━━━ ENTRIES PROVIDED ━━━

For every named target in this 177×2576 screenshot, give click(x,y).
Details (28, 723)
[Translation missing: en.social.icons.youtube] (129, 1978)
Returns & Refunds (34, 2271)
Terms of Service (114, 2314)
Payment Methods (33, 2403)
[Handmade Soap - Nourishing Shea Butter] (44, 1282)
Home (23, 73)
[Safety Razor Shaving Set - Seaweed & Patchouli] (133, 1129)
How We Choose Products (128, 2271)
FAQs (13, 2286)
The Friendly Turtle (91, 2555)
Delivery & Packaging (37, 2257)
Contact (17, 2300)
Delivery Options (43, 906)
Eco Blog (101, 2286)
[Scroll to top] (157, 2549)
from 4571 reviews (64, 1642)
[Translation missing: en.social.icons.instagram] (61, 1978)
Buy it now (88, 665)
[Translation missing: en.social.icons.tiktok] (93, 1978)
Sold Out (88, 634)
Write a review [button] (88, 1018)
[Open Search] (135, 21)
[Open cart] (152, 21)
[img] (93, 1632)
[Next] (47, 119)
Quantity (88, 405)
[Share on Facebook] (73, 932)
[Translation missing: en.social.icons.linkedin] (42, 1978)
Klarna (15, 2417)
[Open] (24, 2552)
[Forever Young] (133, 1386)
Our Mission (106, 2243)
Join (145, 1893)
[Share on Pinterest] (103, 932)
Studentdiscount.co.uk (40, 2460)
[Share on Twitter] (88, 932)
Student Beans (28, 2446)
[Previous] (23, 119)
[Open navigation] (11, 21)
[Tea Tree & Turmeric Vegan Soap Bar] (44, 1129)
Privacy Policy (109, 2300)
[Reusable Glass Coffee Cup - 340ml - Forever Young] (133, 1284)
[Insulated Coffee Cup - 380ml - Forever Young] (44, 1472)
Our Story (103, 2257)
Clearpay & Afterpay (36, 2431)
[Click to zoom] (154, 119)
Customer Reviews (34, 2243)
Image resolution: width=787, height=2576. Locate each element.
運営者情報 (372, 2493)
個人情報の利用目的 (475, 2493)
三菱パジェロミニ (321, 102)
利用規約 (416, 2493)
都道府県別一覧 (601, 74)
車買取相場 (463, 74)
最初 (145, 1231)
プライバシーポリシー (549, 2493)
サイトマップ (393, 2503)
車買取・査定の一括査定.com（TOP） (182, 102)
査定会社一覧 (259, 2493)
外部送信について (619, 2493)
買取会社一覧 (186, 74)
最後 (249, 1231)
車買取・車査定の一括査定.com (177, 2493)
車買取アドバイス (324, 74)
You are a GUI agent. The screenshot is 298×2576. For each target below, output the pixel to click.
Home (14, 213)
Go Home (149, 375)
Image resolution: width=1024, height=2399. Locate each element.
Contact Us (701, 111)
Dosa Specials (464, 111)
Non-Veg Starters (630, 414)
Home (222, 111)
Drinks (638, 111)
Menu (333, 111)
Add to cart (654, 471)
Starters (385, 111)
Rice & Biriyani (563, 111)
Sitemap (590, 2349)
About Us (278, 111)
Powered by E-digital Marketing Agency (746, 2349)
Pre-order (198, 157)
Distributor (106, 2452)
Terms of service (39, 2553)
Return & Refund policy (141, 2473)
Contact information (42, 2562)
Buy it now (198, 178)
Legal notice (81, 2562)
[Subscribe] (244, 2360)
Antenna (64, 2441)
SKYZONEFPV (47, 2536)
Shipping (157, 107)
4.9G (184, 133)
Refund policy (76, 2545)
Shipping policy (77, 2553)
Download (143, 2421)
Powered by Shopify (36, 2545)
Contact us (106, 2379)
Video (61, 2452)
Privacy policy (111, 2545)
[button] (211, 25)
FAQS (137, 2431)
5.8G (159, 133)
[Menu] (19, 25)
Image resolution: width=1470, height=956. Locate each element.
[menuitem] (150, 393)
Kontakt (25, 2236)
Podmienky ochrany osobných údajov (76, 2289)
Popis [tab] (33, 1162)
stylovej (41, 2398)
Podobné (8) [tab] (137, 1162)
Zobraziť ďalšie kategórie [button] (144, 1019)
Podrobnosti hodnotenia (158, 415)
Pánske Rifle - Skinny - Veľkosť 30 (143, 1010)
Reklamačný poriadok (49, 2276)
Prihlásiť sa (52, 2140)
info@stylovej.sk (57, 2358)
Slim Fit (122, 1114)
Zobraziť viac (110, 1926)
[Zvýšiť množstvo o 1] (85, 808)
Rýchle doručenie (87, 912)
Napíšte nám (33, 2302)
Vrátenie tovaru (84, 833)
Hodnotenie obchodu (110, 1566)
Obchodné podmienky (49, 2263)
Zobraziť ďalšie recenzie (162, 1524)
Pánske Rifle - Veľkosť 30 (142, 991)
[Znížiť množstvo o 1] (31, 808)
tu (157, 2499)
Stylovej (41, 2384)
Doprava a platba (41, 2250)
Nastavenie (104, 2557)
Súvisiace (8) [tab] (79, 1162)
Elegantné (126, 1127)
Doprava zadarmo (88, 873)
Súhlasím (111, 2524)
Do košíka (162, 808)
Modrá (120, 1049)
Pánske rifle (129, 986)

━━━

* _WHAT YOU SHOULD DO_: Reproduce the material precisely, including every line.

* _SOLUTION_:
For every named target in this 177×2576 screenshot, give click(x,y).
Details (28, 723)
[Translation missing: en.social.icons.youtube] (129, 1978)
Returns & Refunds (34, 2271)
Terms of Service (114, 2314)
Payment Methods (33, 2403)
[Handmade Soap - Nourishing Shea Butter] (44, 1282)
Home (23, 73)
[Safety Razor Shaving Set - Seaweed & Patchouli] (133, 1129)
How We Choose Products (128, 2271)
FAQs (13, 2286)
The Friendly Turtle (91, 2555)
Delivery & Packaging (37, 2257)
Contact (17, 2300)
Delivery Options (43, 906)
Eco Blog (101, 2286)
[Scroll to top] (157, 2549)
from 4571 reviews (64, 1642)
[Translation missing: en.social.icons.instagram] (61, 1978)
Buy it now (88, 665)
[Translation missing: en.social.icons.tiktok] (93, 1978)
Sold Out (88, 634)
Write a review [button] (88, 1018)
[Open Search] (135, 21)
[Open cart] (152, 21)
[img] (93, 1632)
[Next] (47, 119)
Quantity (88, 405)
[Share on Facebook] (73, 932)
[Translation missing: en.social.icons.linkedin] (42, 1978)
Klarna (15, 2417)
[Open] (24, 2552)
[Forever Young] (133, 1386)
Our Mission (106, 2243)
Join (145, 1893)
[Share on Pinterest] (103, 932)
Studentdiscount.co.uk (40, 2460)
[Share on Twitter] (88, 932)
Student Beans (28, 2446)
[Previous] (23, 119)
[Open navigation] (11, 21)
[Tea Tree & Turmeric Vegan Soap Bar] (44, 1129)
Privacy Policy (109, 2300)
[Reusable Glass Coffee Cup - 340ml - Forever Young] (133, 1284)
[Insulated Coffee Cup - 380ml - Forever Young] (44, 1472)
Our Story (103, 2257)
Clearpay & Afterpay (36, 2431)
[Click to zoom] (154, 119)
Customer Reviews (34, 2243)
Image resolution: width=787, height=2576. Locate each element.
運営者情報 (372, 2493)
個人情報の利用目的 (475, 2493)
三菱パジェロミニ (321, 102)
利用規約 (416, 2493)
都道府県別一覧 (601, 74)
車買取相場 (463, 74)
最初 (145, 1231)
プライバシーポリシー (549, 2493)
サイトマップ (393, 2503)
車買取・査定の一括査定.com（TOP） (182, 102)
査定会社一覧 (259, 2493)
外部送信について (619, 2493)
買取会社一覧 (186, 74)
最後 (249, 1231)
車買取・車査定の一括査定.com (177, 2493)
車買取アドバイス (324, 74)
You are a GUI agent. The screenshot is 298×2576. For each target below, output the pixel to click.
Home (14, 213)
Go Home (149, 375)
Image resolution: width=1024, height=2399. Locate each element.
Contact Us (701, 111)
Dosa Specials (464, 111)
Non-Veg Starters (630, 414)
Home (222, 111)
Drinks (638, 111)
Menu (333, 111)
Add to cart (654, 471)
Starters (385, 111)
Rice & Biriyani (563, 111)
Sitemap (590, 2349)
About Us (278, 111)
Powered by E-digital Marketing Agency (746, 2349)
Pre-order (198, 157)
Distributor (106, 2452)
Terms of service (39, 2553)
Return & Refund policy (141, 2473)
Contact information (42, 2562)
Buy it now (198, 178)
Legal notice (81, 2562)
[Subscribe] (244, 2360)
Antenna (64, 2441)
SKYZONEFPV (47, 2536)
Shipping (157, 107)
4.9G (184, 133)
Refund policy (76, 2545)
Shipping policy (77, 2553)
Download (143, 2421)
Powered by Shopify (36, 2545)
Contact us (106, 2379)
Video (61, 2452)
Privacy policy (111, 2545)
[button] (211, 25)
FAQS (137, 2431)
5.8G (159, 133)
[Menu] (19, 25)
Image resolution: width=1470, height=956. Locate each element.
[menuitem] (150, 393)
Kontakt (25, 2236)
Podmienky ochrany osobných údajov (76, 2289)
Popis [tab] (33, 1162)
stylovej (41, 2398)
Podobné (8) [tab] (137, 1162)
Zobraziť ďalšie kategórie [button] (144, 1019)
Podrobnosti hodnotenia (158, 415)
Pánske Rifle - Skinny - Veľkosť 30 (143, 1010)
Reklamačný poriadok (49, 2276)
Prihlásiť sa (52, 2140)
info@stylovej.sk (57, 2358)
Slim Fit (122, 1114)
Zobraziť viac (110, 1926)
[Zvýšiť množstvo o 1] (85, 808)
Rýchle doručenie (87, 912)
Napíšte nám (33, 2302)
Vrátenie tovaru (84, 833)
Hodnotenie obchodu (110, 1566)
Obchodné podmienky (49, 2263)
Zobraziť ďalšie recenzie (162, 1524)
Pánske Rifle - Veľkosť 30 (142, 991)
[Znížiť množstvo o 1] (31, 808)
tu (157, 2499)
Stylovej (41, 2384)
Doprava a platba (41, 2250)
Nastavenie (104, 2557)
Súvisiace (8) [tab] (79, 1162)
Elegantné (126, 1127)
Doprava zadarmo (88, 873)
Súhlasím (111, 2524)
Do košíka (162, 808)
Modrá (120, 1049)
Pánske rifle (129, 986)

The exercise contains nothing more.